I've Been on the Twitter
Folks there began by giving North Carolina pure hell but then started tempering their anger. I replied that they should not tone down the rhetoric. Not one iota.
I'm with James on this. We should be ashamed. We should be the butt of the joke. Because we own it. "It's hard" isn't an excuse. And let's be clear. We didn't lose close. We got our asses kicked. Hard.
This isn't about stopping the fight. It's about taking a good look in the mirror. I have lived in North Carolina since the day I was born and I have never be more ashamed of and disgusted by my state than I am tonight.
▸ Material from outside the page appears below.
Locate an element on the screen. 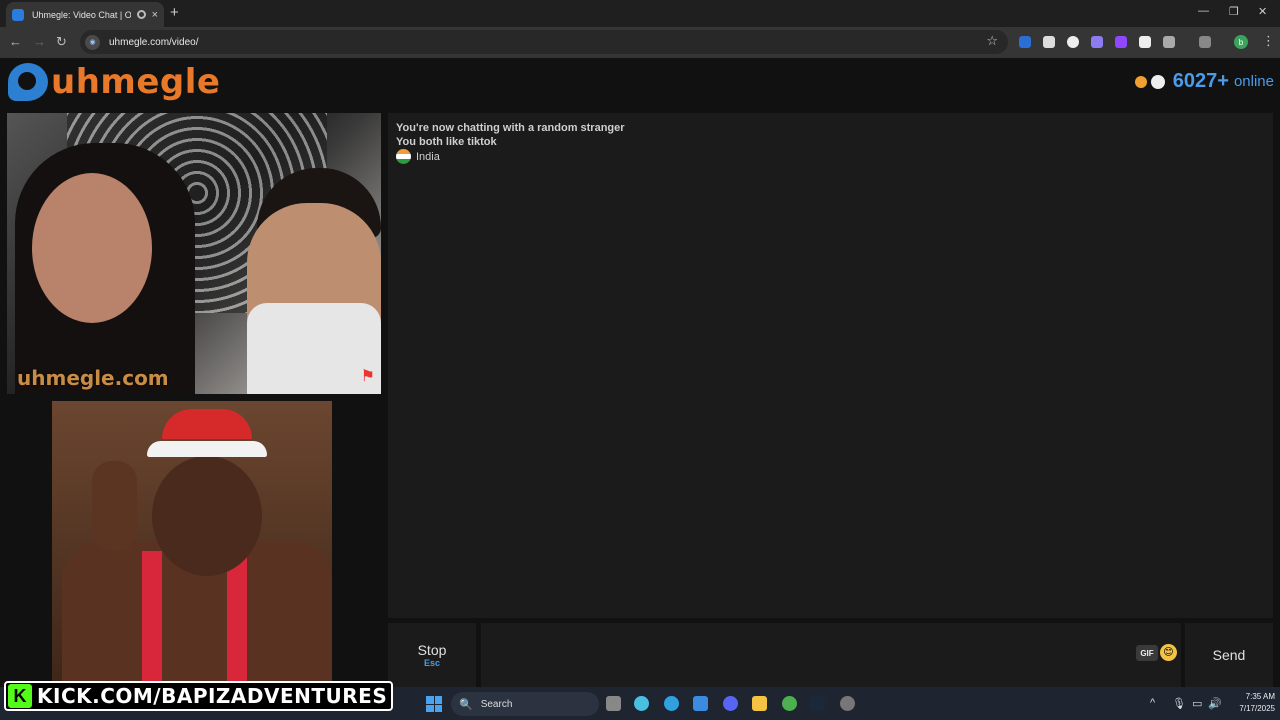 The width and height of the screenshot is (1280, 720). bookmark-star-icon: ☆ is located at coordinates (992, 41).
My county voted For by a margin of 83/17. And I'm supposed to sit back and say, "we'll get em next time?" No. I'm pissed. This sucks. Regardless of the work everyone here did, as residents of North Carolina, we own this. Like it or not, we own it.
Thanks, man
I appreciate you getting my back ... and more important ... saying what needs to be said. North Carolina is a state populated by a majority of people who are either (1) pure bigots, (2) blindingly ignorant of what a constitution means, or (3) both.
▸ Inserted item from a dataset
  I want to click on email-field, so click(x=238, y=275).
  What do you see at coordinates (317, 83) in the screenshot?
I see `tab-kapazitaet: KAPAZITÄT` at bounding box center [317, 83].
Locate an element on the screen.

A bunch of people stepped up, but a whole lot more didn't. The film industry, for example, was totally missing in action on this issue, even as they suck tax breaks with every new production. The trial lawyers? Silent. The big banks? Silent. Barack Obama? Silent.
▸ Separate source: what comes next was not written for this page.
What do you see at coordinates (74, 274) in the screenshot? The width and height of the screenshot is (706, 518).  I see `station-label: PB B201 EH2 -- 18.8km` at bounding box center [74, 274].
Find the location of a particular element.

That silence wasn't simply a matter of being busy or not caring or not having resources. It was a calculated choice to stand on the sidelines and let teh gayz take it in the back. And it proved to be a smart risk. Why stir the pot when 60% of the population is against you?
It's too bad that most of the gay people I know are really nice people. They don't have it in them to go over the edge into a take-no-prisoners mindset. There are a few stellar exceptions, Pam Spaulding, for example. But I don't see her sticking around. I wouldn't be surprised to see her move to Canada or somewhere out west.
I'm not gay, and the truth is, A1 won't affect me personally in any way. Unless you count hating the god-forsaken state you live in as being affected personally.
Boycotting NC...
....will only hurt the average citizens of the state. Calling for a boycott looks more like sour grapes than a new game plan.
I am not feeling a boycott this time. Economics seems to be
too indirect at this point. A more direct approach would be to win back the General Assembly starting this November. Just seems like a solution should be as close to the problem as possible. Target potential districts where Dems have a shot at knocking off a Rep and bring resources to bear.